En medio del pánico, 691 jinetes españoles habían sabido mantener la cohesión y la fuerza ofensiva. El Regimiento de Caballería Número Catorce de Cazadores de Alcántara. Al mando accidental del Teniente Coronel Fernando Primo de Rivera, llevaba combatiendo desde el principio de la batalla. Protegiendo la retaguardia y los flancos de la desbandada, llevaban a cabo una de las misiones ancestrales de la Caballería: cubrir la retirada del resto de las fuerzas combatientes. Los primeros en avanzar y los últimos en retirarse.
La tarde del 23 de Julio de 1.921 -en el cauce seco del Río Igan- era todo menos aséptica. Olía a caballo, a mantas y a uniformes sudados, al cuero de las sillas y riendas, a hierro de sables y bocados, a humanidad sucia y aspeada, a pus, a pólvora, a herida mal cerrada, a sed, a sangre y a oledas de tierra y de polvo. Olía a sálvese quien pueda y a personas que saben que van a rogar -desesperadamente- que les maten durante la tortura. Ese era el olor de la Gloria aquella tarde en el cauce seco del Río Igan.
Los rifeños se habían atrincherado a la orilla del Río. Un numerosísima fuerza de harkeños que, borrachos de sangre y de victoria, habían cortado la retirada de la columna española en movimiento. No podían pasar por allí. No creo que puedan imaginarse fácilmente los momentos vividos entonces. El calor. La locura, reflejada en los ojos, de los infantes que corren despavoridos en todas direcciones, los heridos abandonados a su suerte y los Jefes y Oficiales desbordados o -sin más formalismos- ganados por el miedo y huyendo junto a sus soldados.
Allí, en medio de todo eso, formaban los jinetes del Alcántara. Con sus chambergos y sus uniformes verdes desgastados, alzándose intranquilos sobre los estribos mirando a los lados y a su espalda y palmeando el cuello de sus caballos para tranquilizarlos en medio de ese ruido enloquecedor. Fijándose en sus Oficiales. Tragándose el miedo y sabiendo lo que estaba a punto de ocurrir. Había que abrir un pasillo en las posiciones rifeñas. Hacer huír al enemigo para que sus compañeros de armas pudieran escapar. Romper el cerco. Morir por los demás, en definitiva. El ejemplo supremo del Regimiento de Cazadores de Alcántara: dar la cara mientras los demás huyen o darla -más exactamente- para que los demás puedan seguir huyendo. No creo que ninguno, de los seiscientos noventa y uno, tuviera la más mínima duda de lo que iba a ocurrir a continuación. De lo que tenía que ocurrir. Tampoco creo que nadie -salvo los que estuvieran más próximos- pudiera escuchar las palabras de Primo de Rivera al desenvainar... soldados, ha llegado la hora del sacrificio. Lo que seguro que escucharon fue el sonido electrizante de los sables al desenvainarse, y el de los centenares de disparos que caían sobre ellos. Primo de Rivera lo vió claro: o el Regimiento rompe el cerco o no hay escapatoria posible.
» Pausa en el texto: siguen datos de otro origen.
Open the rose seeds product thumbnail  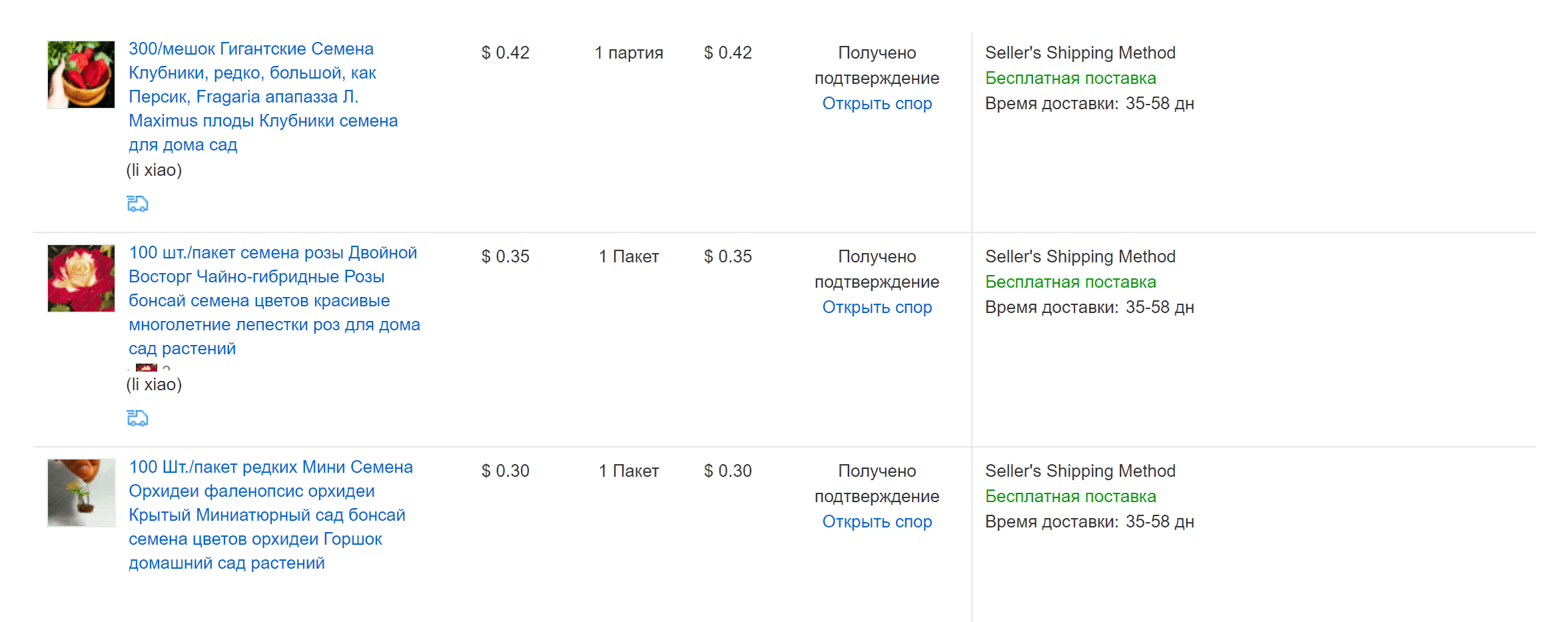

Y allá fueron. A la carga cuesta arriba. Cargando y reorganizándose de nuevo para volver a cargar. Hasta ocho veces. Reuniendo a heridos, veterinarios, herreros, todos... para volver a lanzarse a la carga. Hasta ocho veces rompiendo contra el enemigo que los acribillaba a placer. La última carga al paso. Andando contra los rifeños porque los caballos estaban tan agotados -espuma blanca de sudor mezclada con la sangre que produce la espuela en los flancos- que ya no podían trotar ni, muchísimo menos, galopar. Y ocurre el milagro de Alcántara. El enemigo huye y, en ese momento, el Ejército puede continuar su marcha enloquecida hacia El Batel.
Representa el Regimiento el valor militar elevado a la enésima potencia. Aquellos hechos que consisten en aceptar la propia muerte para dar una oportunidad a la salvación de los demás. La solidaridad entre soldados. La solidaridad entre españoles.
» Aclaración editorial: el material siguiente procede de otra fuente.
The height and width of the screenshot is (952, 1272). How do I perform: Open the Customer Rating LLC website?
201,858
541 jinetes estaban muertos... ¡¡¡sólo cinco heridos!!! -porque los heridos eran rematados compasivamente por sus compañeros o por el enemigo de manera atroz- y setenta y ocho prisioneros. Sólo sesenta y siete jinetes pudieron alcanzar El Batel y después Monte Arruit, para seguir participando en los combates. En Monte Arruit muere Fernando Primo de Rivera -Laureado a raíz de estos hechos- tras sufrir la amputación de un brazo en una operación realizada con una navaja barbera sin anestesia. Hombres de España. Héroes de España. Y orgulloso de mis antecedentes familiares en la Caballería Española.
Regimiento de Cazadores de Alcántara. Al fin se ha hecho justicia. Y no deja de tener su gracia -ironías del destino- que esta Laureada de San Fernando les llegue justo en este preciso instante histórico. Una Nación que no entiende de la honrosa muerte del soldado ni del ejemplo de estos hombres. En estos momentos en los que España, en desbandada, huye despavorida sin rumbo fijo, desnortada y también enloquecida por la sed. Una España en la caída libre de la derrota y del desastre sin que -ni tan siquiera- pueda ser salvada por un puñado de jinetes que acepte -sin más y en una mínima fracción de segundo- el supremo sacrificio de morir por los demás.